EXTRACT =
>> start

Are You Scared of Your 2024 Word of the Year?

Does Your 2024 Word of the Year Scare You?

Let’s start here. I admit I’m scared of the word I’ve chosen for 2024. It’s a finger on a tender place that I know I need to surrender—and I’m not sure I’m ready. My word of the year will spin me to face the mirror and truths I have a hard time believing about myself. Draw me into the arms of Jesus who listens with compassion etched into every line on His face.

For as long as I can remember, I’ve been self-critical, self-controlled, and self-dismissive. Flexible, stubbornly preference-free, and relentlessly hard on myself. As a student, I’d take care of the less important projects first because A-work submitted on time was my unbending expectation, and I got more done this way. Motherhood taught me to tackle the most important things first because far more was out of my control.

Control. That uncomfortable word we’d like to avoid. I naively thought I didn’t have a problem with control because it was self-directed. Jennifer Dukes Lee kindly said otherwise in her book, It’s All Under Control. Right in the very first chapter, I read, “Mostly, I wanted to control myself. If ever I had high expectations of anyone, it was of me. I wanted to present the self-assured, together version of my whole being” (pg. 2). Yes, same. Maybe for you too.

I naively thought I didn’t have a problem with control because it was self-directed_Twyla Franz for the Uncommon Normal

Self-strictness can leave you dangerously near empty. You look for answers within your own iron will and push for perfection and of course, you fall short. So you fixate on the flaws and squirm inside if anyone else names what you can’t see in yourself.

It takes your own gratitude challenge to show you how much easier it is to say thanks than to receive it. You admit your tendency to dismiss, deflect, dis-believe words meant to encourage you.

When Jennifer describes you spot on with this description in It’s All Under Control of one of the three control types she coined, you know you and God have more work to do:

She’s “energized by internal order; a desire to be the best version of herself.”

She “plays by the rules, attends to details, focuses on self-improvement.”

“She doesn’t give up easily, inspiring others to do the same.”

“She feels the need to be strict with herself.”

“She assumes you’re not being truthful if you pay her a compliment.”

pgs. 262-63

And when a friend who knows your struggle mails the kindest note, along with a challenge to believe every word, you tuck it into It’s All Under Control as a bookmark. It’s no surprise, really, when God tugs one more time, this through a line in Ann Voskamp’s Advent devotional, The Greatest Gift:

You know you have an idol whenever you have to perform. You know you have a Baal that needs to be cut down whenever you cut yourself down.

>> end

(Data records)

>> start

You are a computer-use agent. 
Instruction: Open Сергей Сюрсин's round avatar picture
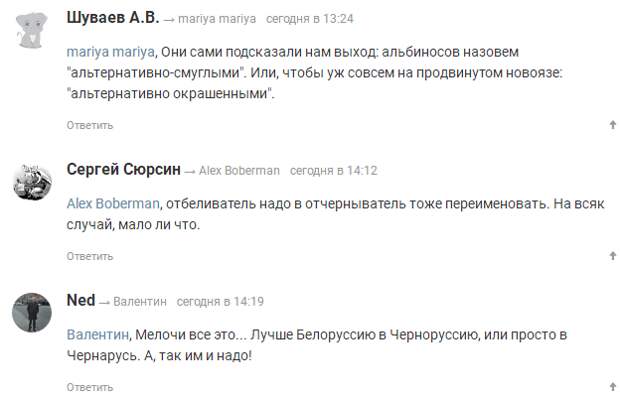click(32, 181)
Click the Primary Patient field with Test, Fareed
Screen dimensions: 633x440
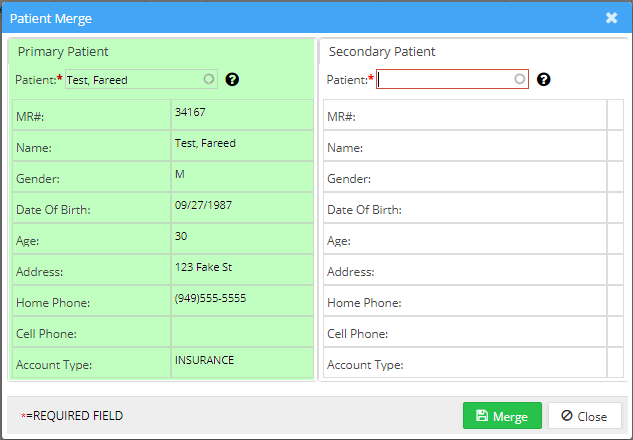(132, 80)
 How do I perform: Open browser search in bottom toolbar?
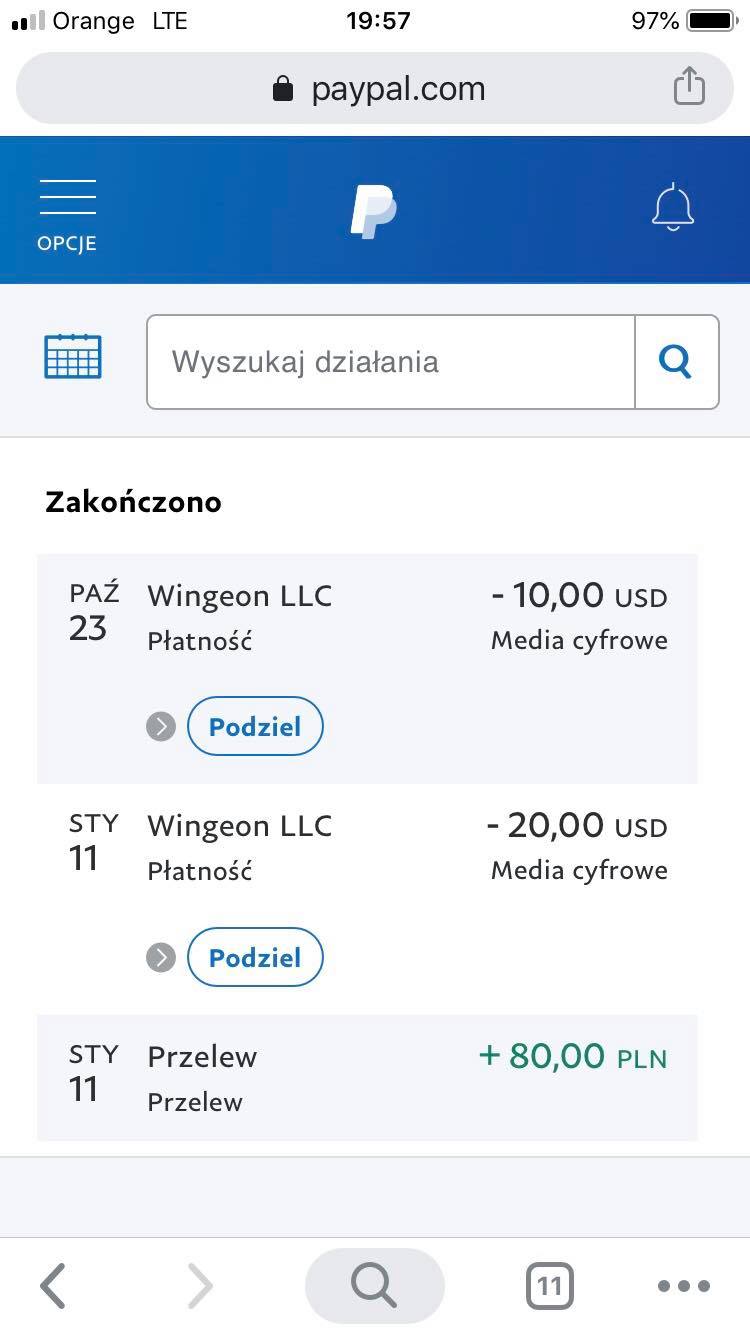[x=375, y=1286]
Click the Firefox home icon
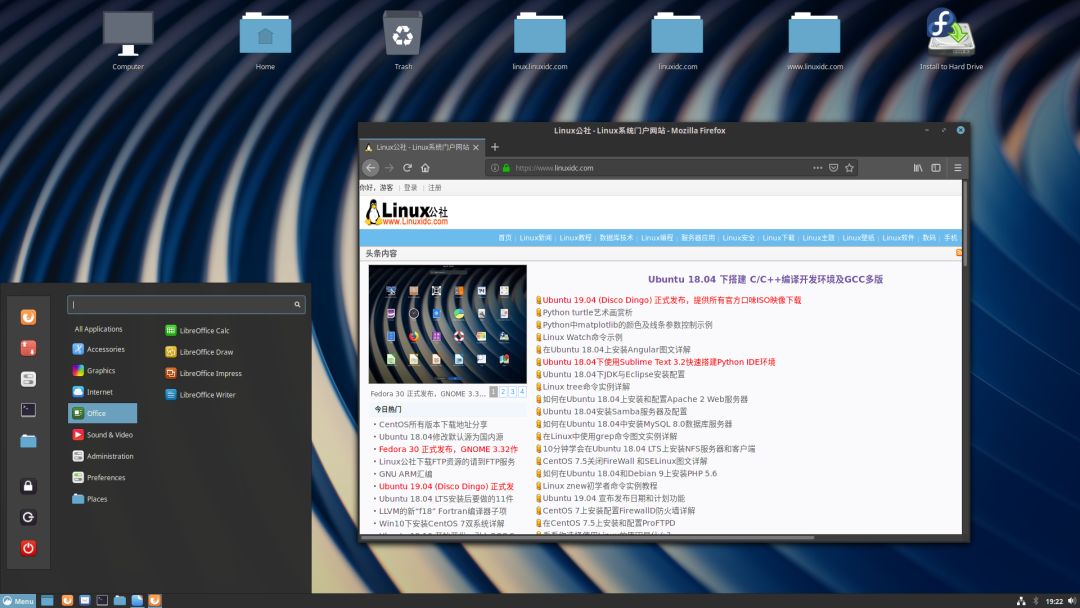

>> end

PROBLEMS TO SOLVE =
- a) Duplicate the passage from the word-of-the-year essay starting at "Are You Scared" and ending at "on His face.".
- b) Set down the lines of the data records starting at the one that contains "How do I perform: Open" and ending at the end of the entries, leaving out the pictures.

EXPECTED RESULTS =
- a)
Are You Scared of Your 2024 Word of the Year?

Does Your 2024 Word of the Year Scare You?

Let’s start here. I admit I’m scared of the word I’ve chosen for 2024. It’s a finger on a tender place that I know I need to surrender—and I’m not sure I’m ready. My word of the year will spin me to face the mirror and truths I have a hard time believing about myself. Draw me into the arms of Jesus who listens with compassion etched into every line on His face.

- b)
 How do I perform: Open browser search in bottom toolbar?
[x=375, y=1286]
Click the Firefox home icon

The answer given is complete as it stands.